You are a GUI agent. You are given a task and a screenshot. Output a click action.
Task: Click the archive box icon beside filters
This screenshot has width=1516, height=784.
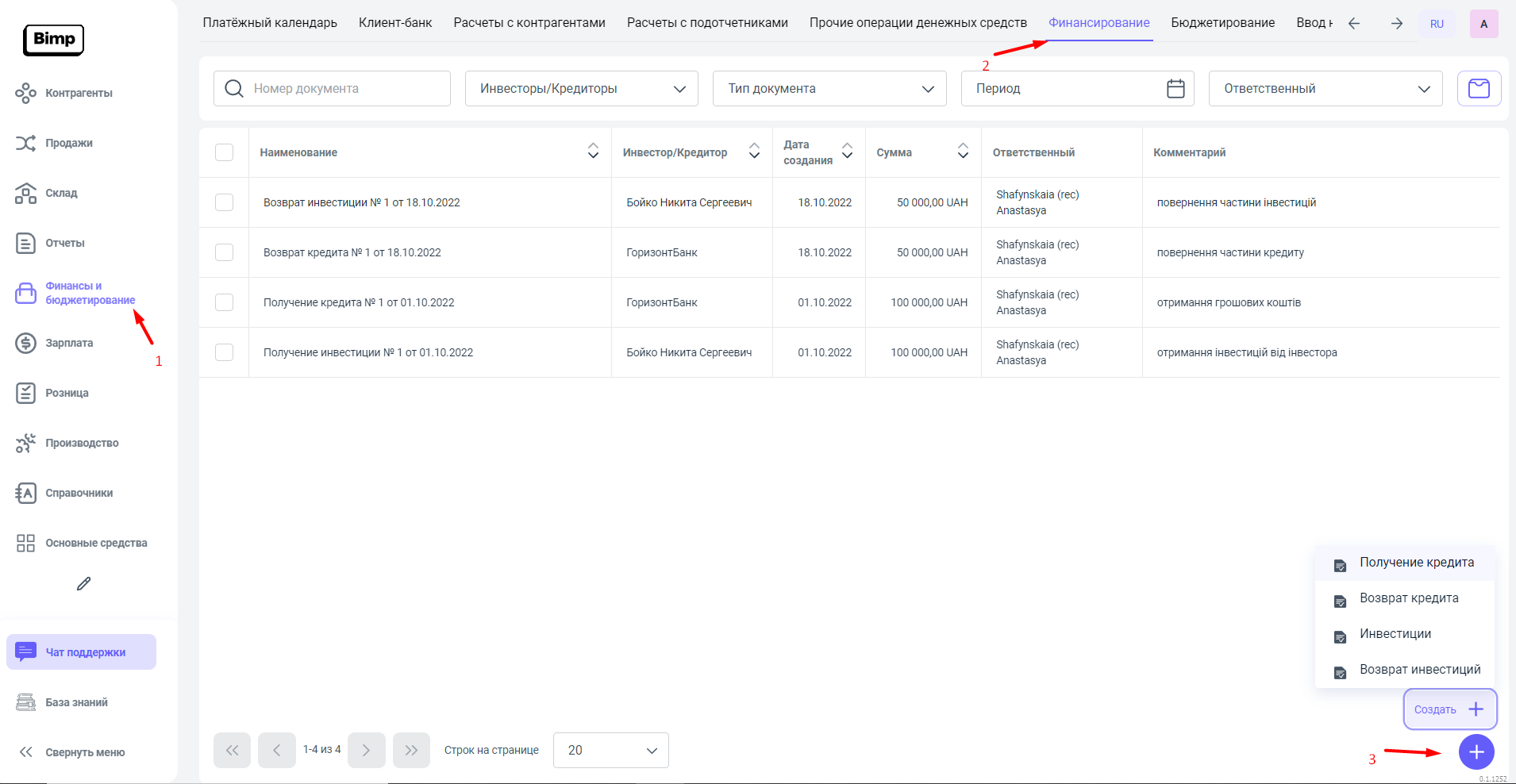(1479, 88)
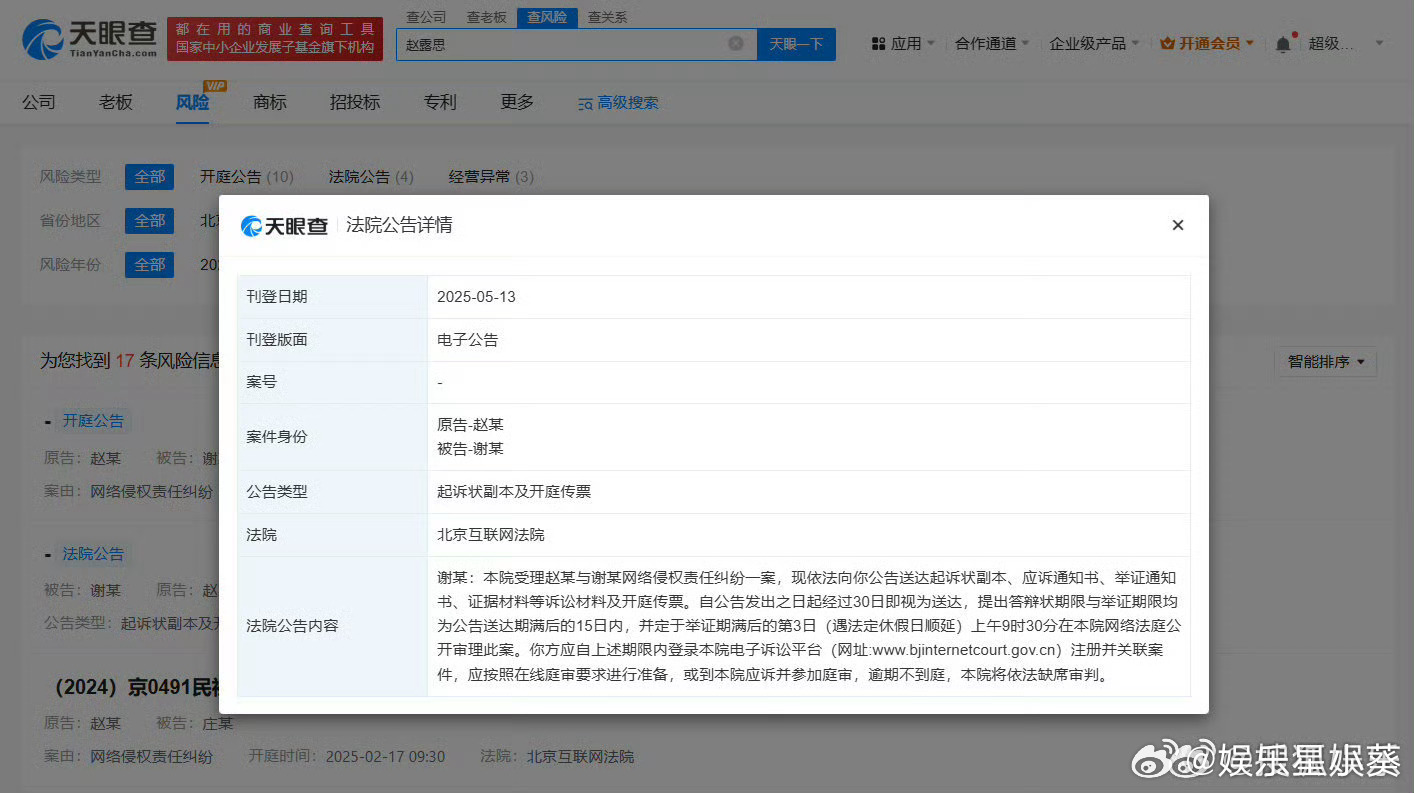Click the membership crown icon

coord(1167,44)
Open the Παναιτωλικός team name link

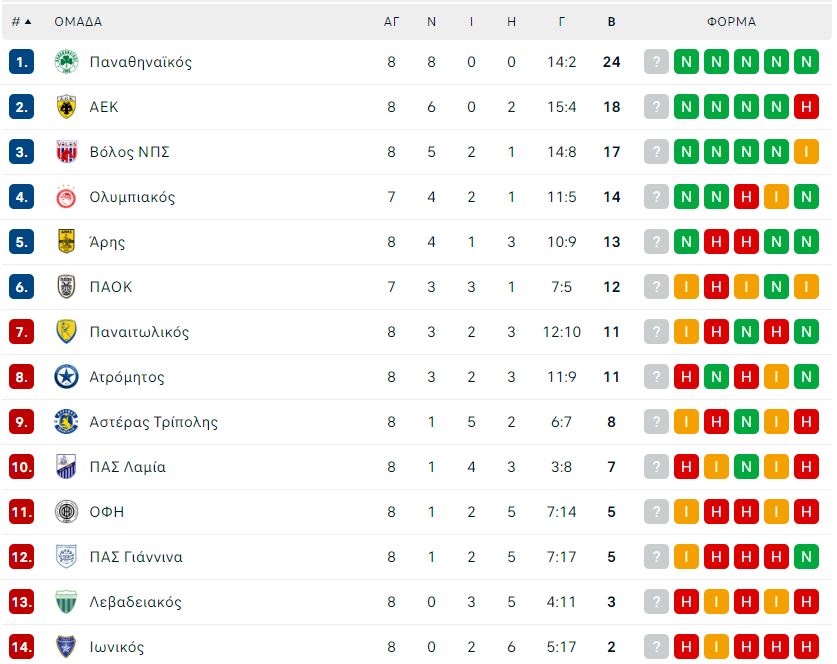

— HOW TO COMPLETE THIS TASK —
Each entry is to be written out again word for word, and any pictures are to be omitted.

— TASK OUTPUT —
You are a GUI agent. You are given a task and a screenshot. Output a click action.
Task: Click the archive box icon beside filters
This screenshot has width=1516, height=784.
(1479, 88)
Click the membership crown icon

coord(1167,44)
Open the Παναιτωλικός team name link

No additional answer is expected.